What the task requires: Please edit the rows from the line containing "has width=945, height=622." through the line containing "Action: pyautogui.click(x=874, y=333)" by changing every "Screen dimensions" to "Screen size". Leave everything else as it is, and return only those lines.

(Entries from a collection)
^^^^

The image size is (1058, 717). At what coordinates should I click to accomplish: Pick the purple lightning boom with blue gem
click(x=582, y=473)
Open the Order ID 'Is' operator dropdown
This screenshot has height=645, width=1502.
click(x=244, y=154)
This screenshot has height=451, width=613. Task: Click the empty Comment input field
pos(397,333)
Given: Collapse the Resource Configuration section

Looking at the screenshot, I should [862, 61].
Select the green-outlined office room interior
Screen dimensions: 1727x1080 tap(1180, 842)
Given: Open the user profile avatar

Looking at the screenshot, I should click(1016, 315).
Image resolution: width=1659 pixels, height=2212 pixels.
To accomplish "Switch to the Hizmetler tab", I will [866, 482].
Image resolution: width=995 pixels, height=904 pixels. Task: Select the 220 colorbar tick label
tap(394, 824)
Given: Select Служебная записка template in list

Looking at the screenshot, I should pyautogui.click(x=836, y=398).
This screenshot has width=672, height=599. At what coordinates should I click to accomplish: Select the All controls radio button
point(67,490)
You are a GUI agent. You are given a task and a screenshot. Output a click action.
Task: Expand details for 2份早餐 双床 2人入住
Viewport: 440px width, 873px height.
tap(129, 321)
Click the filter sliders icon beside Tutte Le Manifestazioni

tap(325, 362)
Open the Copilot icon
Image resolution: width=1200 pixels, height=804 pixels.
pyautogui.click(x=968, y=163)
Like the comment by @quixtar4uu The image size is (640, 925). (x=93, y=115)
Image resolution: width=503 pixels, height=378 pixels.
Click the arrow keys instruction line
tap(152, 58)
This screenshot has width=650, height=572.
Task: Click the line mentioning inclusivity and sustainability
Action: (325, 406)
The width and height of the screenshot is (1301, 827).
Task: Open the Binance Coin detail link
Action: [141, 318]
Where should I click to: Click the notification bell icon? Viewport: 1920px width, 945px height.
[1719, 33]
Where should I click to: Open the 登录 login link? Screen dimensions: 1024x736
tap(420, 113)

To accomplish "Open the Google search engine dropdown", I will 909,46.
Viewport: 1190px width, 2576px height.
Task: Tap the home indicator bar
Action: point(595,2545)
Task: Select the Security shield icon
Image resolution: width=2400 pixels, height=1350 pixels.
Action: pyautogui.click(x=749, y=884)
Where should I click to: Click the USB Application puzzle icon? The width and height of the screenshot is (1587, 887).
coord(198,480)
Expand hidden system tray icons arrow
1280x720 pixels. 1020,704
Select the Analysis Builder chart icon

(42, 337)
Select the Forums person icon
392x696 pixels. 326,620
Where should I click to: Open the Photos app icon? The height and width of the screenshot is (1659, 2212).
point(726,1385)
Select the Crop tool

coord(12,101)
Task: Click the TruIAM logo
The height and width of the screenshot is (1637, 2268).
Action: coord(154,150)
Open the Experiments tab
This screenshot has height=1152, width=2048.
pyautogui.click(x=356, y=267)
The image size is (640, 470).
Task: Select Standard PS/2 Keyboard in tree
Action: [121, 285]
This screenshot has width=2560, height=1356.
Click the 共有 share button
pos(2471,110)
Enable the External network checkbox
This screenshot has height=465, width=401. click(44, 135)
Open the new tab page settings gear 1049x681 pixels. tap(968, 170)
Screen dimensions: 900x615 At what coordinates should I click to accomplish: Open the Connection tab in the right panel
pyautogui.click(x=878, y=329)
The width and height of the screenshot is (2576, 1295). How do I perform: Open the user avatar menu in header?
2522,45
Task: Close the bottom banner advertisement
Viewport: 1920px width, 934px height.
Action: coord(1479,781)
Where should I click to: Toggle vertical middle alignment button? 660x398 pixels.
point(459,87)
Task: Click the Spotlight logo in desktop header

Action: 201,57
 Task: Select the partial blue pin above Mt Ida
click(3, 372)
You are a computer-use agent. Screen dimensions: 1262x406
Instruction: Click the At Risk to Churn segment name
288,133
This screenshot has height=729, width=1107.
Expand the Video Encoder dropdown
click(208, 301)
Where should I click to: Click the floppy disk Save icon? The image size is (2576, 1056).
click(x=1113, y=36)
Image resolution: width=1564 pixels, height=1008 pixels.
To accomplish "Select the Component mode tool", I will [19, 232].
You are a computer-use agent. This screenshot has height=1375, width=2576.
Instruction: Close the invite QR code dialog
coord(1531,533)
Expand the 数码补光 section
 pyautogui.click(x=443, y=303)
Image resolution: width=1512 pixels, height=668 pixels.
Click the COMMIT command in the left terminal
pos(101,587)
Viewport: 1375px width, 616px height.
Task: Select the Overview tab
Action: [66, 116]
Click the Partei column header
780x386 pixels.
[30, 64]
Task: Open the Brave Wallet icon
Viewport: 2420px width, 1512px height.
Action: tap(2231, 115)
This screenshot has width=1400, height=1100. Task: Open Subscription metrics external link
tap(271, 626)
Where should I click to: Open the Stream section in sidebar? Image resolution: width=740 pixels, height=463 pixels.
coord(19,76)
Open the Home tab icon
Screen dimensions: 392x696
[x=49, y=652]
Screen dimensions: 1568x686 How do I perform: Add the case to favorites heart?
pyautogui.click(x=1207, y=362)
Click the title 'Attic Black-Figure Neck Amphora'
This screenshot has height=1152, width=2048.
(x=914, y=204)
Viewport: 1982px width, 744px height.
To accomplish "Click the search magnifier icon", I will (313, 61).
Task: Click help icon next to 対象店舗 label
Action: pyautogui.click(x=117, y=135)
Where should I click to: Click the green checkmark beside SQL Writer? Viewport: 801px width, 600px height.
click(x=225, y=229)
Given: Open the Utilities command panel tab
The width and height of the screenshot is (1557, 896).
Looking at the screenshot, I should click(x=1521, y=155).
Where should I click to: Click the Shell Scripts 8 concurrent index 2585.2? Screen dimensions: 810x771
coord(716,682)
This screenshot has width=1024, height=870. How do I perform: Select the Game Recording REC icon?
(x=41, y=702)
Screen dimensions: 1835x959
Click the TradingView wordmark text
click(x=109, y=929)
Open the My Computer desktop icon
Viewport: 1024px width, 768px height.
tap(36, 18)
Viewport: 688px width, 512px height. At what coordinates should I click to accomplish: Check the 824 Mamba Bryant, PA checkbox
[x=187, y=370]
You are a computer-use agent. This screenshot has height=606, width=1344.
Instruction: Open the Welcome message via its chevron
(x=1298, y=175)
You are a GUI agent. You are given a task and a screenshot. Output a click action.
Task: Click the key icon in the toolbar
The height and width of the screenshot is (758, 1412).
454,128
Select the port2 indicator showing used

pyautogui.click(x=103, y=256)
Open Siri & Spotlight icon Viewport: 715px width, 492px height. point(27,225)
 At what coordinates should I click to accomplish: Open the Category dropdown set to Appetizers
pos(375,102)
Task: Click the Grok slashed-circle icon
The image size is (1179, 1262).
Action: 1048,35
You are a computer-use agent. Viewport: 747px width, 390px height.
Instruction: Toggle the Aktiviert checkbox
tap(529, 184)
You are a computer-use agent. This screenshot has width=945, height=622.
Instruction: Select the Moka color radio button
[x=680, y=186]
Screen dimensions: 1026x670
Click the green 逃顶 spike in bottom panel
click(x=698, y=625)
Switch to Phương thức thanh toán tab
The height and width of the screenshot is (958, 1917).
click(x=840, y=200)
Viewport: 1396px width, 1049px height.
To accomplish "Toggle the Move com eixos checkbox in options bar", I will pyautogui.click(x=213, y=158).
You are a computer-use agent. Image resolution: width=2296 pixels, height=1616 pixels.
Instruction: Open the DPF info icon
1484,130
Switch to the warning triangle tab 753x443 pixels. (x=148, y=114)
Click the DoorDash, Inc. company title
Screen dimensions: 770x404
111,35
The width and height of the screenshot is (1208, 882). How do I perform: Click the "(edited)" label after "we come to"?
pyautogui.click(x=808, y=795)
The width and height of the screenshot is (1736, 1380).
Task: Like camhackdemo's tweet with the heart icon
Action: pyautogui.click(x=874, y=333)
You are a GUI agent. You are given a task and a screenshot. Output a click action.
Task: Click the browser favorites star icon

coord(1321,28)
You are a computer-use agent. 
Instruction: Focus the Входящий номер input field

^^^^

Complete answer:
You are a computer-use agent. This screenshot has width=945, height=622.
Instruction: Select the Moka color radio button
[x=680, y=186]
Screen size: 1026x670
Click the green 逃顶 spike in bottom panel
click(x=698, y=625)
Switch to Phương thức thanh toán tab
The height and width of the screenshot is (958, 1917).
click(x=840, y=200)
Viewport: 1396px width, 1049px height.
To accomplish "Toggle the Move com eixos checkbox in options bar", I will pyautogui.click(x=213, y=158).
You are a computer-use agent. Image resolution: width=2296 pixels, height=1616 pixels.
Instruction: Open the DPF info icon
1484,130
Switch to the warning triangle tab 753x443 pixels. (x=148, y=114)
Click the DoorDash, Inc. company title
Screen size: 770x404
111,35
The width and height of the screenshot is (1208, 882). How do I perform: Click the "(edited)" label after "we come to"?
pyautogui.click(x=808, y=795)
The width and height of the screenshot is (1736, 1380).
Task: Like camhackdemo's tweet with the heart icon
Action: pyautogui.click(x=874, y=333)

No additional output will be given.